This editability problem of INRs is an open challenge that has attracted very limited attention in the literature. Existing works allow for some form of interactive editing, by either optimizing the shape code fed to the network [dif-net, dualsdf] or by training the networks for articulated objects [articulated, a-sdf] and changing the joints’ parameters (which are also fed to the network). In either case, the editing is limited inside a learned shape space and, so, these methods do not support arbitrary modifications of the shape’s 3D geometry.
To overcome the aforementioned limitations, this work introduces the first method that allows interactive editing of INRs, specifically neural Signed Distance Functions (SDFs). We approach the problem from a 3D sculpting perspective, aiming at equipping INRs with functionalities that 3D modeling software have for the standard mesh representations. Our method, which we call 3D Neural Sculpting (3DNS), edits the surface modeled by the zero-level set of a neural network in a brush-based manner. As mentioned above, using a feedforward neural network to represent an SDF creates a problem of locality. For this, we propose using samples of the surface represented by the network to regulate the learning of the desired deformation. The source code is available at https://github.com/pettza/3DNS.

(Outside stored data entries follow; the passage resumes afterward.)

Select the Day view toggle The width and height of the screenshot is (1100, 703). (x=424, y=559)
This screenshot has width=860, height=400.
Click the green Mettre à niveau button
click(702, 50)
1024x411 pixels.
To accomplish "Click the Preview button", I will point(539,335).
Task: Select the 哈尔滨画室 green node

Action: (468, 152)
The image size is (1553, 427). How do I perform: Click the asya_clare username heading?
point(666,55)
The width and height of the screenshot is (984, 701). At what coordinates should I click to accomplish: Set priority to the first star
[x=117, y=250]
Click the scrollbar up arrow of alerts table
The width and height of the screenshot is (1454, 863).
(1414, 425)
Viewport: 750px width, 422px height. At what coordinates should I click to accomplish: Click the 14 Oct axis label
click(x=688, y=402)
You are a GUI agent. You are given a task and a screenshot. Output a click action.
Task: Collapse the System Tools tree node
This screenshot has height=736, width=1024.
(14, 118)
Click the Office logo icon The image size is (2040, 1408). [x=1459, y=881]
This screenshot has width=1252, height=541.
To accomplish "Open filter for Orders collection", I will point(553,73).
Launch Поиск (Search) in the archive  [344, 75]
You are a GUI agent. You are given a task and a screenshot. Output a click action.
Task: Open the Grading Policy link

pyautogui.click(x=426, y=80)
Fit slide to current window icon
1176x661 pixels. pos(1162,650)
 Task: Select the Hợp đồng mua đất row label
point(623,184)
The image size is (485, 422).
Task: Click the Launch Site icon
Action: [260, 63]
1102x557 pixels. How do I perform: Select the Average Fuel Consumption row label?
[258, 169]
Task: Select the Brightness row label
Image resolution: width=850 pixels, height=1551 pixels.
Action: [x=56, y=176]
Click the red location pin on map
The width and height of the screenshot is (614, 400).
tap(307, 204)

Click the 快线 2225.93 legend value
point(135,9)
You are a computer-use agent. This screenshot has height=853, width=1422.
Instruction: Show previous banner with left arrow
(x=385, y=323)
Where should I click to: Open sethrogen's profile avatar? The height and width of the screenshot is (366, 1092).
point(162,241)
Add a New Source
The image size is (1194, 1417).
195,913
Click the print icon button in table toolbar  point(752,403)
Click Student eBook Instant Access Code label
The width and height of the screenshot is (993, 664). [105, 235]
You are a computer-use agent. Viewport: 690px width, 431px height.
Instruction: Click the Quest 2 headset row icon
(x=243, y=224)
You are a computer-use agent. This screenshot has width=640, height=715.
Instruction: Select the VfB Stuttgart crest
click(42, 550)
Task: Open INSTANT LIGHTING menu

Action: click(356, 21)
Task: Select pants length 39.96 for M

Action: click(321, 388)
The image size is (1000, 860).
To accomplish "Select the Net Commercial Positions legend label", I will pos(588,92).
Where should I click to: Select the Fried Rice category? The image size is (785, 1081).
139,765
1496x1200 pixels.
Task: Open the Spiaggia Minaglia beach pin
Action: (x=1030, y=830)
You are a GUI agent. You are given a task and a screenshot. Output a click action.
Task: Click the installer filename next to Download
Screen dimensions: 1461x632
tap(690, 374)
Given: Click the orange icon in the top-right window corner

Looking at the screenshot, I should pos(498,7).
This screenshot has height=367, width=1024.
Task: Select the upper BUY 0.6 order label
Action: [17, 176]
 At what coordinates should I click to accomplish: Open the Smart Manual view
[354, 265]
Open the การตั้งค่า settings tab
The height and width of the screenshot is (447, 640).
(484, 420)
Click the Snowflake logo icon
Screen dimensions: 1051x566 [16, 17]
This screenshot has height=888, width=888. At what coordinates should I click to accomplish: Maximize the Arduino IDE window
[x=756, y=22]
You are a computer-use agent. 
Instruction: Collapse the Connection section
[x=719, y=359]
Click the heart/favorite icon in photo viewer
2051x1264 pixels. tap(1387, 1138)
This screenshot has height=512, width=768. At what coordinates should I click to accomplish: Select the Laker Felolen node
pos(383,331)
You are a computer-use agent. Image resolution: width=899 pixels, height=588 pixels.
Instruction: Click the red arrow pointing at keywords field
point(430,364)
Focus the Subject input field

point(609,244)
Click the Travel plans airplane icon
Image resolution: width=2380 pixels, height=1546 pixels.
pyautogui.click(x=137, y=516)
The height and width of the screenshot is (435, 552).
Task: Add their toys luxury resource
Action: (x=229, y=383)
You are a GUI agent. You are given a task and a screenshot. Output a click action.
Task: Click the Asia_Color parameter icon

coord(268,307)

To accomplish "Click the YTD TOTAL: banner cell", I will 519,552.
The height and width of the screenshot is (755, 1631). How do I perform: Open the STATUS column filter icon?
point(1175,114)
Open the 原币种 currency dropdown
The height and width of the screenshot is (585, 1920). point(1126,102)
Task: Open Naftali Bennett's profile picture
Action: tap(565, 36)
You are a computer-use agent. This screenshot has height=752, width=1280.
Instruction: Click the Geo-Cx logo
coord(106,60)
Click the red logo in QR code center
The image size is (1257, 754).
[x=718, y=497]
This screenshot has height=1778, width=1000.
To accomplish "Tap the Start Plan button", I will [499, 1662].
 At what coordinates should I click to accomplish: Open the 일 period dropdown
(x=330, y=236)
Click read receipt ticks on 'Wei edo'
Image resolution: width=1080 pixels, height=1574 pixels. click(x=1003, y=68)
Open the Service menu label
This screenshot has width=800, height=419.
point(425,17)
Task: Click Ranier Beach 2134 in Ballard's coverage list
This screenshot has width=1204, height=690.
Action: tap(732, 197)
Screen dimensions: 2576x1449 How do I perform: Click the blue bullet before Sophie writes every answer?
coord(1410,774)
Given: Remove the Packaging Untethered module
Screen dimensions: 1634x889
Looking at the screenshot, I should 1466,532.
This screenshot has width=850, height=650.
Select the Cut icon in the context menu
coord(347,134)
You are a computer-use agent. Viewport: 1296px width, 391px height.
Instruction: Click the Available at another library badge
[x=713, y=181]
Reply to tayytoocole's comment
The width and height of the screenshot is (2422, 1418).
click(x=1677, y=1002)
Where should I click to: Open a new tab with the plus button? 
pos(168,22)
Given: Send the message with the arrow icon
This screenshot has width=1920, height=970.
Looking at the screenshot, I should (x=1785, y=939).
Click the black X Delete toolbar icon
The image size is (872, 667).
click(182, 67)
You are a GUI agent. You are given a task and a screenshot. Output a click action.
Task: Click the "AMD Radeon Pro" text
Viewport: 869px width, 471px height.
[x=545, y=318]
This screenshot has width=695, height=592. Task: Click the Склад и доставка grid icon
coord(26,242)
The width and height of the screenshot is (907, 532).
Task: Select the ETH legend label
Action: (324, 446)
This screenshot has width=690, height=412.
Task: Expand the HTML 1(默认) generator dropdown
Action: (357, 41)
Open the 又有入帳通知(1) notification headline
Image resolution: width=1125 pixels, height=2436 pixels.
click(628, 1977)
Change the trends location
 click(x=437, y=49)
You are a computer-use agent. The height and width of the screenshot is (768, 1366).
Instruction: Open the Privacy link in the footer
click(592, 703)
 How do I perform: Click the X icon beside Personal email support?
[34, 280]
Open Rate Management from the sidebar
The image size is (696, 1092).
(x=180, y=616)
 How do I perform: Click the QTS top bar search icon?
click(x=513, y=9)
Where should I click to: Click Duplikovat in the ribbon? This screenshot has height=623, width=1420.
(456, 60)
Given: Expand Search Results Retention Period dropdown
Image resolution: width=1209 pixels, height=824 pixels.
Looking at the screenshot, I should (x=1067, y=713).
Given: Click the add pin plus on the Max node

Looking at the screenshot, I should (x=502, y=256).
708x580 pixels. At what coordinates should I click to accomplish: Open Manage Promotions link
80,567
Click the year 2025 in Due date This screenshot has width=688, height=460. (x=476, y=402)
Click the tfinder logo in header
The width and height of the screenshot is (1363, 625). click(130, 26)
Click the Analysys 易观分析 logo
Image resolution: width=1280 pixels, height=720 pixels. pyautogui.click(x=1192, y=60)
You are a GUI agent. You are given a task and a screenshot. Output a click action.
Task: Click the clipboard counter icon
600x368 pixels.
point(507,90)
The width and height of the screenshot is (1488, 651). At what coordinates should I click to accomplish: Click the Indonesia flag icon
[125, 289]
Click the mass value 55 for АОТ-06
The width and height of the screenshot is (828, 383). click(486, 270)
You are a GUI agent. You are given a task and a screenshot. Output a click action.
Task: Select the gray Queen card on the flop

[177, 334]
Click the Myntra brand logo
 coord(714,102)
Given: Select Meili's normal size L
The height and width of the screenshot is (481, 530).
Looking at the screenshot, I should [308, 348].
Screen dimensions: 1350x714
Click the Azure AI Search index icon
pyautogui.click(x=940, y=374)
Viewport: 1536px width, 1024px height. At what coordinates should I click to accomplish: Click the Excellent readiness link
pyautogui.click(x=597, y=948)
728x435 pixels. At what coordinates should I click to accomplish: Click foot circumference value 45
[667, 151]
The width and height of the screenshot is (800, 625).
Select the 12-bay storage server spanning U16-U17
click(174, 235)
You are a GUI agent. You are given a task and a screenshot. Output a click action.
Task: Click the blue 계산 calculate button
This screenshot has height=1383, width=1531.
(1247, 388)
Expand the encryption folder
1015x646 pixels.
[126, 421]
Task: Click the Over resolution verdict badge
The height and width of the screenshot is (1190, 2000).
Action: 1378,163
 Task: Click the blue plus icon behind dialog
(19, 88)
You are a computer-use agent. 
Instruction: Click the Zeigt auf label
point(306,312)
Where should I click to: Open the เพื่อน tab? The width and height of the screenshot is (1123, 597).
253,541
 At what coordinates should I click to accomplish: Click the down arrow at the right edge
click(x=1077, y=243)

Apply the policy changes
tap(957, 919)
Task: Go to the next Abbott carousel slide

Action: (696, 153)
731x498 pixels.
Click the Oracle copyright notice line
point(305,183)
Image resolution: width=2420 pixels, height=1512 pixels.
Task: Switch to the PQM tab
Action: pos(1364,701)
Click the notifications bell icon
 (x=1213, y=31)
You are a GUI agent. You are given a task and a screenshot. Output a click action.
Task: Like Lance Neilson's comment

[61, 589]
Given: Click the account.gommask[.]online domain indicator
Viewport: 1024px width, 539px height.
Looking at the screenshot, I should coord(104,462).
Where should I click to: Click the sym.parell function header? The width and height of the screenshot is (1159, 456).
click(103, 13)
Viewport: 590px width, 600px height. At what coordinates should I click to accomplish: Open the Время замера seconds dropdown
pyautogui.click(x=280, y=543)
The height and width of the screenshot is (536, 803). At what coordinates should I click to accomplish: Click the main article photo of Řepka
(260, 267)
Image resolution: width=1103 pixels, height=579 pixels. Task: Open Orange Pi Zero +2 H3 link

To recap, INRs are in their infancy. They have shown impressive results, but have not yet found many applications. We believe that the editability capabilities that this paper introduces will pave the way to a plethora of applications for INRs, ranging from computer graphics, where machine learning becomes more and more popular, to robotics, where some preliminary works have given evidence about the great benefits of these representations[grasping, simeonovdu2021ndf].
2 Related Work
2.1 Implicit Surface Representations
The idea to represent surfaces implicitly is by no means a new one. In fact, there have been continual attempts to use implicit representations in computer graphics and machine learning. In the shader art community, analytic implicit representations have been used to render from simple primitives to complex scenes and fractal objects [quilez]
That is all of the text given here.